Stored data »
[Start of section]
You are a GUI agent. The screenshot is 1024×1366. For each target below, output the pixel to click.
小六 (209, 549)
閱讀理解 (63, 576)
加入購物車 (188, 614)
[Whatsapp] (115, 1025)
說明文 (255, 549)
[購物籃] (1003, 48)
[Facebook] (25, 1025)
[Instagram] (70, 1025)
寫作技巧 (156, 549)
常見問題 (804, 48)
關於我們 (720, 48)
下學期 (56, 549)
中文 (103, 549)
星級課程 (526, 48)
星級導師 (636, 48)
[End of section]
Write every entry out again. Leave each one exactly as it is.

Problem solution »
You are a GUI agent. The screenshot is 1024×1366. For each target below, output the pixel to click.
小六 (209, 549)
閱讀理解 (63, 576)
加入購物車 (188, 614)
[Whatsapp] (115, 1025)
說明文 (255, 549)
[購物籃] (1003, 48)
[Facebook] (25, 1025)
[Instagram] (70, 1025)
寫作技巧 (156, 549)
常見問題 (804, 48)
關於我們 (720, 48)
下學期 (56, 549)
中文 (103, 549)
星級課程 (526, 48)
星級導師 (636, 48)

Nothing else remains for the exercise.